EnergyFunders
- Type: Private
- Industry: Oil and gas
- Founded: 2013
- Headquarters: San Antonio, Texas
- Website: energyfunders.com

= EnergyFunders =

EnergyFunders is an energy-focused FINTECH crowdfunding company that started with oil and gas.

== History ==
The company was founded in 2013 by Philip Racusin, Roger Gingell, Michael Racusin, and Casey Minshew in Houston, Texas. It was set up as a crowdfunding platform. EnergyFunders initially provided accredited investors with access to upstream oil and gas projects from independent operators and producers. Generally these are established small operators that otherwise have limited financing options.
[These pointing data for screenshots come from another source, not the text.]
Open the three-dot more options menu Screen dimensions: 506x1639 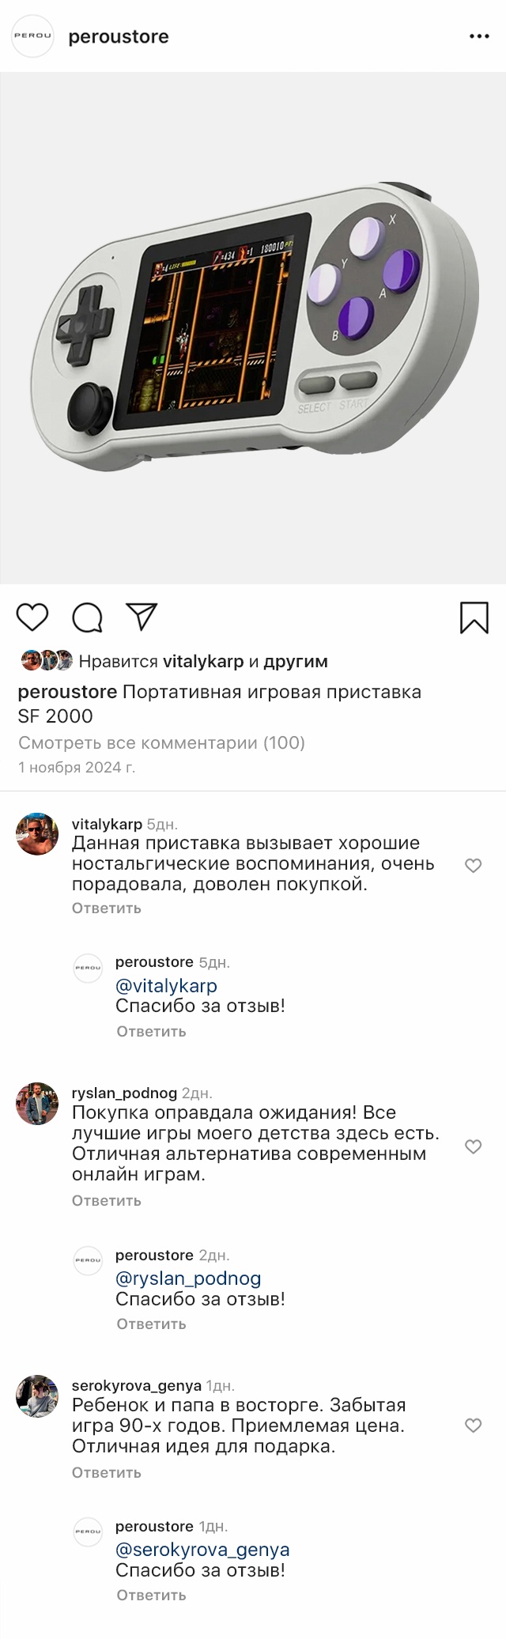[479, 36]
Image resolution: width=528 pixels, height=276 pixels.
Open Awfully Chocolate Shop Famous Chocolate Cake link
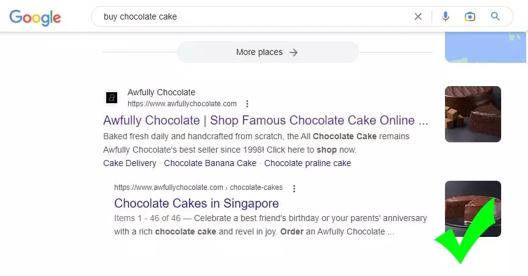coord(266,120)
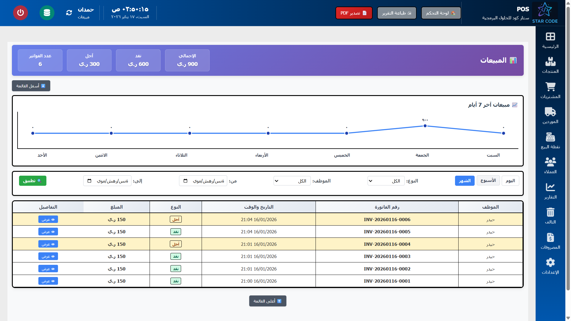This screenshot has height=321, width=571.
Task: Activate the اليوم (Today) filter
Action: tap(511, 180)
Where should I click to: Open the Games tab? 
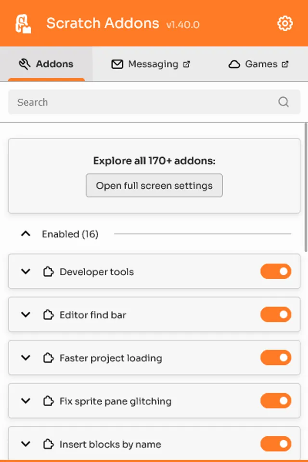[258, 64]
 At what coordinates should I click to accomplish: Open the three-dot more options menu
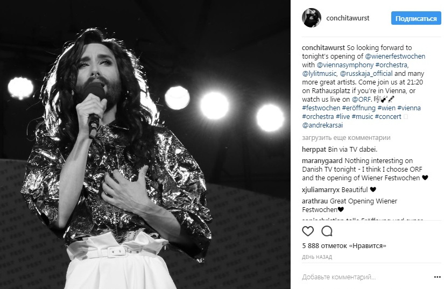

The platform first went live in 2014 and was officially released in 2015. In January 2018, the EnergyFunders Marketplace was accepted by FINRA to operate a crowdfunding portal under Regulation CF. EnergyFunders launched an all-new upgraded platform using block-chain technology in early 2018.

== EnergyFunders platform ==
The EnergyFunders platform provides crowdfunded upstream oil and gas projects to accredited investors, which the company pre-vets before putting them up for offer through a team of various professionals in law, geology, technology, and finance. EnergyFunders takes a carried interest from each investment made through its platform.